Dataset rows |
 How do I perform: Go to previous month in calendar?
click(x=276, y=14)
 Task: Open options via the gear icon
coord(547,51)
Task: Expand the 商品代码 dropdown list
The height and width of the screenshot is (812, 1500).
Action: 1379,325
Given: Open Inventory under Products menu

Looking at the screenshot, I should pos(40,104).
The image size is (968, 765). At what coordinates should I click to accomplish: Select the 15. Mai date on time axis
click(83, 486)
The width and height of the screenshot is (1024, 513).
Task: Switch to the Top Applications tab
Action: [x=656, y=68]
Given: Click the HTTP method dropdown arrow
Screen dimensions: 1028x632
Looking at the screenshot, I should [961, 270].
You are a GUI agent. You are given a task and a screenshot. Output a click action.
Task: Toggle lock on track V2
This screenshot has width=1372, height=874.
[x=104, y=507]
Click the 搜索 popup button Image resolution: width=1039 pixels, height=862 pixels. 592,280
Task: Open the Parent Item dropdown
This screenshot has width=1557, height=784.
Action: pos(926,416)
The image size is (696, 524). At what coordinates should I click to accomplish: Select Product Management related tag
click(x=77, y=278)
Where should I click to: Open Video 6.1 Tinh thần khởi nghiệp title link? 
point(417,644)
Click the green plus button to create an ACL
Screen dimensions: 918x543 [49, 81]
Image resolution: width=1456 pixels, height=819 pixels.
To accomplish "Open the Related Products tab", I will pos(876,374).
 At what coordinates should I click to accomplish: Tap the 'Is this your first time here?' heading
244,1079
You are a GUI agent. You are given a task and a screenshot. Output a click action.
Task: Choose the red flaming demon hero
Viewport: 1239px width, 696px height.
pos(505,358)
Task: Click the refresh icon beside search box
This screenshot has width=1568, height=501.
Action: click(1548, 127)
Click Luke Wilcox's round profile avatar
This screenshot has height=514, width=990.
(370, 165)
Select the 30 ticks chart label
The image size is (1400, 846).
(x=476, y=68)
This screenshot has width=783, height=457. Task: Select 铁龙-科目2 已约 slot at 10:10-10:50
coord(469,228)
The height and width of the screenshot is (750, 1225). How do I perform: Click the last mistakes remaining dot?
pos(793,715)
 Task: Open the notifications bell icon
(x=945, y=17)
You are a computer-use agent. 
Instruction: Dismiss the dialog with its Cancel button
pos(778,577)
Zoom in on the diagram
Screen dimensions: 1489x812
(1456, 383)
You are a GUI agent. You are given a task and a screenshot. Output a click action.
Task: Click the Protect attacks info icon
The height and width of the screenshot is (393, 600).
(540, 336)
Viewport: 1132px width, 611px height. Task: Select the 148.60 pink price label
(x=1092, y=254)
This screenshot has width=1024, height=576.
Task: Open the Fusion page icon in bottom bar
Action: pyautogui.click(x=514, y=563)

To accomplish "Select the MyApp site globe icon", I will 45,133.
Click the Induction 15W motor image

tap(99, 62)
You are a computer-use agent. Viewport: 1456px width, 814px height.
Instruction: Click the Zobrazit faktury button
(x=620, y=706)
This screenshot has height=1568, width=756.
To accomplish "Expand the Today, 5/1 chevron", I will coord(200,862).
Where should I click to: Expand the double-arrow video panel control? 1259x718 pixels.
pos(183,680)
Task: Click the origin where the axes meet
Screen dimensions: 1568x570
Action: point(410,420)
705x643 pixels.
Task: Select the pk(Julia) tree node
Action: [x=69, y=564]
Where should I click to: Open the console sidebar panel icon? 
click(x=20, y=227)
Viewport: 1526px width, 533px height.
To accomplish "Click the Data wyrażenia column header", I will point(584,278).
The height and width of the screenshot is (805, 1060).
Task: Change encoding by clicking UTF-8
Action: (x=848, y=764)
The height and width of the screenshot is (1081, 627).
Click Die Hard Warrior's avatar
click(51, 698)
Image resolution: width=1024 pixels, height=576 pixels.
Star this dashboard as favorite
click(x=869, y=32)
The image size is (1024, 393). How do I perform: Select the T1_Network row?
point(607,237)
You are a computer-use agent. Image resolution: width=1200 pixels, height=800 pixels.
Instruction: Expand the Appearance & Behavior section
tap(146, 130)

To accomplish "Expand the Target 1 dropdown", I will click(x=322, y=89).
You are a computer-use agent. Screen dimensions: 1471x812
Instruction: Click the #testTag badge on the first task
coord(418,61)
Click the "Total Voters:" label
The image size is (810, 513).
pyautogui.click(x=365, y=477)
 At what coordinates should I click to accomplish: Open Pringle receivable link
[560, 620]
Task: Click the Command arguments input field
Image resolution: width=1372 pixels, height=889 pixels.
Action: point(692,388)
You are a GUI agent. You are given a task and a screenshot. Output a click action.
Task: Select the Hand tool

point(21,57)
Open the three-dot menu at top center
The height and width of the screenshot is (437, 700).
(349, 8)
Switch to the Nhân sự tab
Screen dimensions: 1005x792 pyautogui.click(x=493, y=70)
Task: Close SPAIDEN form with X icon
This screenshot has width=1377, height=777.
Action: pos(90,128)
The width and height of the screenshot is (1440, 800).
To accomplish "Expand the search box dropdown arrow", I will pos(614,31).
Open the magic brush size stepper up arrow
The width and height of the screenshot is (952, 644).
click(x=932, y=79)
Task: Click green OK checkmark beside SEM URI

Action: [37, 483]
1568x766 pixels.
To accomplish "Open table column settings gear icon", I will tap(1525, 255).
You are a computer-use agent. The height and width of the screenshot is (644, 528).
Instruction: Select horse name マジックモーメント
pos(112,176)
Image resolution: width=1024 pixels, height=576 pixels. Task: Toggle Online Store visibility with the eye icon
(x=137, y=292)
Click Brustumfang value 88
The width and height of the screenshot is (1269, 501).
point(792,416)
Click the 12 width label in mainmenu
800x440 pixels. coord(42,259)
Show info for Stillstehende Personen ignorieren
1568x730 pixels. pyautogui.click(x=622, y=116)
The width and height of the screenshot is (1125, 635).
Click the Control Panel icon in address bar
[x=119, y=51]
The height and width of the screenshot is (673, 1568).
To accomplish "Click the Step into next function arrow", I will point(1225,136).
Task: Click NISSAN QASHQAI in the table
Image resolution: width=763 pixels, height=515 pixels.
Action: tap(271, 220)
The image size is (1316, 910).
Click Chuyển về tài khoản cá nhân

REQUIRED WORK |
Print every one of the lines above again without changing a single character.

FINAL RESULT |
 How do I perform: Go to previous month in calendar?
click(x=276, y=14)
 Task: Open options via the gear icon
coord(547,51)
Task: Expand the 商品代码 dropdown list
The height and width of the screenshot is (812, 1500).
Action: 1379,325
Given: Open Inventory under Products menu

Looking at the screenshot, I should pos(40,104).
The image size is (968, 765). At what coordinates should I click to accomplish: Select the 15. Mai date on time axis
click(83, 486)
The width and height of the screenshot is (1024, 513).
Task: Switch to the Top Applications tab
Action: [x=656, y=68]
Given: Click the HTTP method dropdown arrow
Screen dimensions: 1028x632
Looking at the screenshot, I should [961, 270].
You are a GUI agent. You are given a task and a screenshot. Output a click action.
Task: Toggle lock on track V2
This screenshot has width=1372, height=874.
[x=104, y=507]
Click the 搜索 popup button Image resolution: width=1039 pixels, height=862 pixels. 592,280
Task: Open the Parent Item dropdown
This screenshot has width=1557, height=784.
Action: pos(926,416)
The image size is (696, 524). At what coordinates should I click to accomplish: Select Product Management related tag
click(x=77, y=278)
Where should I click to: Open Video 6.1 Tinh thần khởi nghiệp title link? 
point(417,644)
Click the green plus button to create an ACL
Screen dimensions: 918x543 [49, 81]
Image resolution: width=1456 pixels, height=819 pixels.
To accomplish "Open the Related Products tab", I will pos(876,374).
 At what coordinates should I click to accomplish: Tap the 'Is this your first time here?' heading
244,1079
You are a GUI agent. You are given a task and a screenshot. Output a click action.
Task: Choose the red flaming demon hero
Viewport: 1239px width, 696px height.
pos(505,358)
Task: Click the refresh icon beside search box
This screenshot has width=1568, height=501.
Action: click(1548, 127)
Click Luke Wilcox's round profile avatar
This screenshot has height=514, width=990.
(370, 165)
Select the 30 ticks chart label
The image size is (1400, 846).
(x=476, y=68)
This screenshot has width=783, height=457. Task: Select 铁龙-科目2 已约 slot at 10:10-10:50
coord(469,228)
The height and width of the screenshot is (750, 1225). How do I perform: Click the last mistakes remaining dot?
pos(793,715)
 Task: Open the notifications bell icon
(x=945, y=17)
You are a computer-use agent. 
Instruction: Dismiss the dialog with its Cancel button
pos(778,577)
Zoom in on the diagram
Screen dimensions: 1489x812
(1456, 383)
You are a GUI agent. You are given a task and a screenshot. Output a click action.
Task: Click the Protect attacks info icon
The height and width of the screenshot is (393, 600).
(540, 336)
Viewport: 1132px width, 611px height. Task: Select the 148.60 pink price label
(x=1092, y=254)
This screenshot has width=1024, height=576.
Task: Open the Fusion page icon in bottom bar
Action: pyautogui.click(x=514, y=563)

To accomplish "Select the MyApp site globe icon", I will 45,133.
Click the Induction 15W motor image

tap(99, 62)
You are a computer-use agent. Viewport: 1456px width, 814px height.
Instruction: Click the Zobrazit faktury button
(x=620, y=706)
This screenshot has height=1568, width=756.
To accomplish "Expand the Today, 5/1 chevron", I will coord(200,862).
Where should I click to: Expand the double-arrow video panel control? 1259x718 pixels.
pos(183,680)
Task: Click the origin where the axes meet
Screen dimensions: 1568x570
Action: point(410,420)
705x643 pixels.
Task: Select the pk(Julia) tree node
Action: [x=69, y=564]
Where should I click to: Open the console sidebar panel icon? 
click(x=20, y=227)
Viewport: 1526px width, 533px height.
To accomplish "Click the Data wyrażenia column header", I will point(584,278).
The height and width of the screenshot is (805, 1060).
Task: Change encoding by clicking UTF-8
Action: (x=848, y=764)
The height and width of the screenshot is (1081, 627).
Click Die Hard Warrior's avatar
click(51, 698)
Image resolution: width=1024 pixels, height=576 pixels.
Star this dashboard as favorite
click(x=869, y=32)
The image size is (1024, 393). How do I perform: Select the T1_Network row?
point(607,237)
You are a computer-use agent. Image resolution: width=1200 pixels, height=800 pixels.
Instruction: Expand the Appearance & Behavior section
tap(146, 130)

To accomplish "Expand the Target 1 dropdown", I will click(x=322, y=89).
You are a computer-use agent. Screen dimensions: 1471x812
Instruction: Click the #testTag badge on the first task
coord(418,61)
Click the "Total Voters:" label
The image size is (810, 513).
pyautogui.click(x=365, y=477)
 At what coordinates should I click to accomplish: Open Pringle receivable link
[560, 620]
Task: Click the Command arguments input field
Image resolution: width=1372 pixels, height=889 pixels.
Action: point(692,388)
You are a GUI agent. You are given a task and a screenshot. Output a click action.
Task: Select the Hand tool

point(21,57)
Open the three-dot menu at top center
The height and width of the screenshot is (437, 700).
(349, 8)
Switch to the Nhân sự tab
Screen dimensions: 1005x792 pyautogui.click(x=493, y=70)
Task: Close SPAIDEN form with X icon
This screenshot has width=1377, height=777.
Action: pos(90,128)
The width and height of the screenshot is (1440, 800).
To accomplish "Expand the search box dropdown arrow", I will pos(614,31).
Open the magic brush size stepper up arrow
The width and height of the screenshot is (952, 644).
click(x=932, y=79)
Task: Click green OK checkmark beside SEM URI

Action: [37, 483]
1568x766 pixels.
To accomplish "Open table column settings gear icon", I will tap(1525, 255).
You are a computer-use agent. The height and width of the screenshot is (644, 528).
Instruction: Select horse name マジックモーメント
pos(112,176)
Image resolution: width=1024 pixels, height=576 pixels. Task: Toggle Online Store visibility with the eye icon
(x=137, y=292)
Click Brustumfang value 88
The width and height of the screenshot is (1269, 501).
point(792,416)
Click the 12 width label in mainmenu
800x440 pixels. coord(42,259)
Show info for Stillstehende Personen ignorieren
1568x730 pixels. pyautogui.click(x=622, y=116)
The width and height of the screenshot is (1125, 635).
Click the Control Panel icon in address bar
[x=119, y=51]
The height and width of the screenshot is (673, 1568).
To accomplish "Click the Step into next function arrow", I will point(1225,136).
Task: Click NISSAN QASHQAI in the table
Image resolution: width=763 pixels, height=515 pixels.
Action: tap(271, 220)
The image size is (1316, 910).
Click Chuyển về tài khoản cá nhân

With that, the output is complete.